>> START

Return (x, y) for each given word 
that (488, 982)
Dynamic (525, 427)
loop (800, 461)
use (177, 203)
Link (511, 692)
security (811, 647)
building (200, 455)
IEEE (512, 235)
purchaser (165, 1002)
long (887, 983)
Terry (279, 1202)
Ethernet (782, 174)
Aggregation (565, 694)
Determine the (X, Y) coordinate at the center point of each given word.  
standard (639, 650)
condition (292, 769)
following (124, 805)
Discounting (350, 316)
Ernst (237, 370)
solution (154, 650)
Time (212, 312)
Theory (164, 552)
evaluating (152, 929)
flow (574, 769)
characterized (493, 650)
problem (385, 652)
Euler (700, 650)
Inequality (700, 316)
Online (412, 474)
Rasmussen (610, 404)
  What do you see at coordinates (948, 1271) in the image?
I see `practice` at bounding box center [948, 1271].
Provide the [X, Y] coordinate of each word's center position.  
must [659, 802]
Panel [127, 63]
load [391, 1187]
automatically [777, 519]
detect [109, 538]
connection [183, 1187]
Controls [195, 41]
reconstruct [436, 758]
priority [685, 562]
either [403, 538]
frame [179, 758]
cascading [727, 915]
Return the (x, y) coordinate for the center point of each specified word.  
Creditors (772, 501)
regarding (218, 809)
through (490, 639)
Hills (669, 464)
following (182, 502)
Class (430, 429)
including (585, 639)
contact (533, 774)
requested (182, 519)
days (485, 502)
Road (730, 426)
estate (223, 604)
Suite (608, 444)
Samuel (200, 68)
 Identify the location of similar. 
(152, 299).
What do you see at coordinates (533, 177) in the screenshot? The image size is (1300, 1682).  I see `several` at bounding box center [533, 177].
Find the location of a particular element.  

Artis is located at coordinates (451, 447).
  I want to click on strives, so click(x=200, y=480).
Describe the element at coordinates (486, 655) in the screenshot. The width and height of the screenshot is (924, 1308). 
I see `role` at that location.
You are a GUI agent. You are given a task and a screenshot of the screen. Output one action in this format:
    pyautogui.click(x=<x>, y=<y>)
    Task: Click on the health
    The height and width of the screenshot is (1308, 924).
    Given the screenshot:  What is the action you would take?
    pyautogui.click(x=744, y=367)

>> END

▸ **The exercise**
Return all of the entries above verbatim, line for line, with nothing changed, added, or left out.

▸ **Finished exercise**
Return (x, y) for each given word 
that (488, 982)
Dynamic (525, 427)
loop (800, 461)
use (177, 203)
Link (511, 692)
security (811, 647)
building (200, 455)
IEEE (512, 235)
purchaser (165, 1002)
long (887, 983)
Terry (279, 1202)
Ethernet (782, 174)
Aggregation (565, 694)
Determine the (X, Y) coordinate at the center point of each given word.  
standard (639, 650)
condition (292, 769)
following (124, 805)
Discounting (350, 316)
Ernst (237, 370)
solution (154, 650)
Time (212, 312)
Theory (164, 552)
evaluating (152, 929)
flow (574, 769)
characterized (493, 650)
problem (385, 652)
Euler (700, 650)
Inequality (700, 316)
Online (412, 474)
Rasmussen (610, 404)
  What do you see at coordinates (948, 1271) in the image?
I see `practice` at bounding box center [948, 1271].
Provide the [X, Y] coordinate of each word's center position.  
must [659, 802]
Panel [127, 63]
load [391, 1187]
automatically [777, 519]
detect [109, 538]
connection [183, 1187]
Controls [195, 41]
reconstruct [436, 758]
priority [685, 562]
either [403, 538]
frame [179, 758]
cascading [727, 915]
Return the (x, y) coordinate for the center point of each specified word.  
Creditors (772, 501)
regarding (218, 809)
through (490, 639)
Hills (669, 464)
following (182, 502)
Class (430, 429)
including (585, 639)
contact (533, 774)
requested (182, 519)
days (485, 502)
Road (730, 426)
estate (223, 604)
Suite (608, 444)
Samuel (200, 68)
 Identify the location of similar. 
(152, 299).
What do you see at coordinates (533, 177) in the screenshot? The image size is (1300, 1682).  I see `several` at bounding box center [533, 177].
Find the location of a particular element.  

Artis is located at coordinates (451, 447).
  I want to click on strives, so click(x=200, y=480).
Describe the element at coordinates (486, 655) in the screenshot. The width and height of the screenshot is (924, 1308). 
I see `role` at that location.
You are a GUI agent. You are given a task and a screenshot of the screen. Output one action in this format:
    pyautogui.click(x=<x>, y=<y>)
    Task: Click on the health
    The height and width of the screenshot is (1308, 924).
    Given the screenshot:  What is the action you would take?
    pyautogui.click(x=744, y=367)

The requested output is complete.